Карданов не стал качать права по типу «Да кто ты такая» и быстро отчитал ей кое-что из Щусева, и уже хотел рвануться мимо нее на сцену, но она успела снова стать перед ним, быстро проговаривая:

— Нет, это не то, этого я не могу разрешить.

— Да кто ты такая? — пришлось все-таки начать Карданову, но тут взял его под локотки и повел от сцены, от греха подальше случившийся рядом Николай Степанович Мордовцев, румяный такой, упитанный блондин, преподаватель фонетики, сам только в прошлом году окончивший университет. Заговаривая Карданова на ходу, отвел Коля Мордовцев его на выход, и они вместе вышли на улицу, импозантный блондин пыхтел от возбуждения, как бы восприняв в себя накал только что разыгравшейся сцены, повторял бессмысленный и непререкаемый аргумент:

— Там же иностранцы… Зачем ты так? Ну… понимаешь, не всегда и не везде…

На выходе они остановились друг против друга, и Мордовцев, как бы давая выход недоигранной ситуации, предложил:

— Ну, хочешь, почитай этого Щусева мне. Кажется, ведь я тоже кое-что в поэзии понимаю?

И Карданов почитал. Прямо на улице, у входа в клуб.

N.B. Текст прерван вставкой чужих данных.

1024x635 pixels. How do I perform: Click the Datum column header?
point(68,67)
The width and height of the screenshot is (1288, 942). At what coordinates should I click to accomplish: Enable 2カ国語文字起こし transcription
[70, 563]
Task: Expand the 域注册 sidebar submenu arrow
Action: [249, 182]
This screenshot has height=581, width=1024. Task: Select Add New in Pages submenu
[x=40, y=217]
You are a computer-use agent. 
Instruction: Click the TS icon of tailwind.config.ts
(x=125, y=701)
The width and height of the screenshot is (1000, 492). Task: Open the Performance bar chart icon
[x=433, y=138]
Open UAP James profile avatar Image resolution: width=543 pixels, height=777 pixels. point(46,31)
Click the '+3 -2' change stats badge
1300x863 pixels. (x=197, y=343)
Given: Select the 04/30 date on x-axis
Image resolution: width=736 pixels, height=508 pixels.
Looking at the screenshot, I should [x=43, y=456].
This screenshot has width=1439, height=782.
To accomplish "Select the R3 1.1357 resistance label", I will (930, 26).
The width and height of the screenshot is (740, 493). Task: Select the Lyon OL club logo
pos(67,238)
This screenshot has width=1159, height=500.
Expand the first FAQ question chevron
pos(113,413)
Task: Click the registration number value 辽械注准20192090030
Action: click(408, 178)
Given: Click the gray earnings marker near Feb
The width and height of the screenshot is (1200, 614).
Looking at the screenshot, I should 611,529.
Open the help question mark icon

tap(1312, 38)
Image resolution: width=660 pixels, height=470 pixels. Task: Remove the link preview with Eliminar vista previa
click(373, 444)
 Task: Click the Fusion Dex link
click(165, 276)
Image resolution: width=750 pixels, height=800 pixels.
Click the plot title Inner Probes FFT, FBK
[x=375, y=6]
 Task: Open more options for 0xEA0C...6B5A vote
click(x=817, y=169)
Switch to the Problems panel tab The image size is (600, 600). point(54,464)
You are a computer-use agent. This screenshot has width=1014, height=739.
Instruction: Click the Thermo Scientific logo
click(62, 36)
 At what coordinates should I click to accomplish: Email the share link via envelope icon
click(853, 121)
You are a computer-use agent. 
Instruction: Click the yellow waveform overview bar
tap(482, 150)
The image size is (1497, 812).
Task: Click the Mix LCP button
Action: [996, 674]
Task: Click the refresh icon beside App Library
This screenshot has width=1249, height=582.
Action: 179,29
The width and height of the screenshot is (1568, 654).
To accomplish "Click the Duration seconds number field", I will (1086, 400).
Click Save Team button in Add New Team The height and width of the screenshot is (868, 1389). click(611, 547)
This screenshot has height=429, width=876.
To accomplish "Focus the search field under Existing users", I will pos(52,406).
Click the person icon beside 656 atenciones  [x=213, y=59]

А через полгода, перед зимними каникулами, группа Карданова — славянское отделение, сербско-хорватский язык и литература — должна была пройти собеседование в деканате перед десятидневной поездкой в Югославию по приглашению Загребского университета. Заходили в комнату по одному, чтобы минут через пять уже и выйти с сияющей улыбкой, кивая остальным: «Ничего, мол, там страшного», и те, кто еще не заходил, все больше склонялись к мысли, что собеседование есть пустячок и формальность. Но когда вызвали Карданова и задали для начала пустячковые и формальные вопросы, он обратил внимание на Мордовцева, который перешел со своего места к декану и зашептал тому что-то на ухо, абсолютно недвусмысленно поглядывая при этом на Витю. Виктору предложили подождать в коридоре. А через десять минут вышел весь покрасневший преподаватель югославской литературы, у которого Карданов писал курсовую и который должен был возглавить их группу в поездке… Он вышел аж весь взмокший и сдавленным голосом объявил, что Карданов не едет.

Сгрудились вокруг Вити и загудели:

— Это что же делается? Пойдем в партком на Ленгорах… в ректорат… Этого так не оставим. Если Кардан не едет, все не поедем…

Из кабинета декана вышел Мордовцев и, пролагая дорогу респектабельным брюшком, прошагал, скашивая на растерянного, прилагающего все свои силы, чтобы не выглядеть растерянным, Карданова, адски моложавый свой взгляд, как бы говоривший: «Вот так-то, брат. Любишь кататься — люби и саночки возить».

Коля Мордовцев держался среди студенческой братии как свой парень, и Карданов понял в тот момент, что таковым Коля-Николай и пребудет — до гробовой доски… ч ь е й - л и б о.

А кончилось все обыкновенно: Карданов не поехал, а все поехали. Он мог бы тогда закрепить их первый эмоциональный порыв, оформить его и возглавить поход хоть до дверей того же ректората или парткома, но… Хлопотать за себя? Ставить под удар других, когда речь шла уже не о стихах Щусева, а о поездке Карданова? И он устранился, отшутился, дал ребятам выйти из игры, не теряя при этом лица, заметил, что на Адриатике в январе не сезон, и вообще пляжи там не ахти, не то, что на Черноморском побережье Кавказа.

Вся жизнь была впереди, он не захотел давать бой, когда ставкой… Тут Мордовцев угадал, заранее, наверное, предчувствуя, что Карданов не станет биться за справедливость… по отношению к самому себе. Не то было поле битвы, и Карданов вышел из игры.

А через пять лет он второй раз вышел из игры, восприняв аргументы Ростовцева о том, что не время и не место… и так далее.